And it's more than worth it for us, after expressing our debt to minds like Ayala's, to note a significant disagreement. We think it's utterly silly to avoid discussion of "intelligent design" or "creationism" in the science classroom, as if doing so would protect students from time lost learning science or somehow degrade both science and religion.
Of course, this is really all about the public high school classroom in the United States, a point to be kept in mind as it constrains what can be done on any front, thanks to the developmental readiness of teenagers to think critically.
But here, in bullet-point nutshells, is why we think Ayala is wrong on this:
- Students are thinking about these issues whether we talk about them or not, if "thinking" is the right term to use for mid-adolescents.
- Integration across disciplines ought to be the aim of all learning at all levels and is expected, it seems, except on this one matter (we're sure politics gets discussed whenever ecological matters are in the syllabus).
- It's unhelpful to compare discussion of intelligent design in the science classroom to discussion of alchemy in the chemistry classroom, inasmuch as there's a serious question at the heart of intelligent design thinking that ought to be addressed.
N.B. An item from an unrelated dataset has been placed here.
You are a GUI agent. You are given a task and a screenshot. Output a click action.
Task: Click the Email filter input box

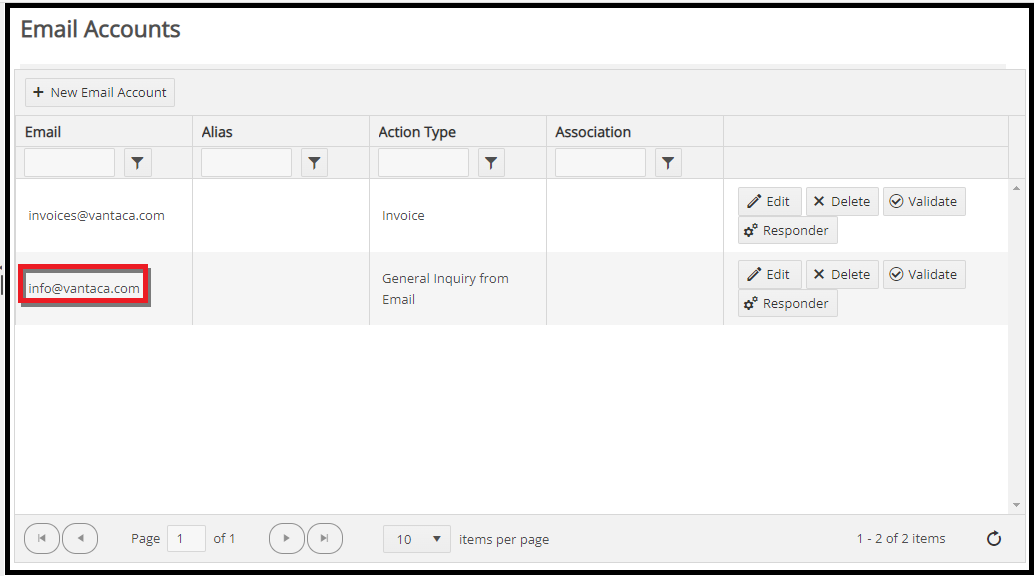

But hey, a chemistry student ought to know something about approaches akin to chemistry that aren't scientific, right? Every science class we know that's worthy of the designation discusses the history of the discipline and so discusses the pre- and para-scientific approaches that are at least tangential to the science.
- Ultimately, the issues of science and religion are not pre- or para-scientific but, to use Plantinga's helpful term, meta-scientific. That is, they are the questions of meaning that a thoughtful human asks after doing the science, like Who am I? Where did I come from? and What does it all mean anyway? No one is helped by avoiding such discussions simply because they are by definition unscientific.
3 comments:
I agree completely with your bullet points. Here are some additional thoughts on them:
1. Students are already thinking about the religion/science issues, and one of the things they're thinking is that someone is trying to pull the wool over their eyes by disallowing discussions of those issues in the science classroom.
2. We do integrate subjects everywhere else in the curriculum, yet religion is inevitably treated differently. I thought that maybe we had begun to mature beyond such nonsense when my college announced that we would have a "Year of Science and Religion" to explore the relationship between the two disciplines. But surprise, surprise. It was decided by those in charge that a directive/warning should be issued before every talk/discussion to the effect that no attempts at proselytizing would be tolerated. Well, that seemed okay at first, but I soon found out that what it really meant was that the speakers could argue that science either does or does not disprove the existence God but not that it proves the existence of God. Hence, the theists would not be allowed to proselytize, but the atheists and agnostics would.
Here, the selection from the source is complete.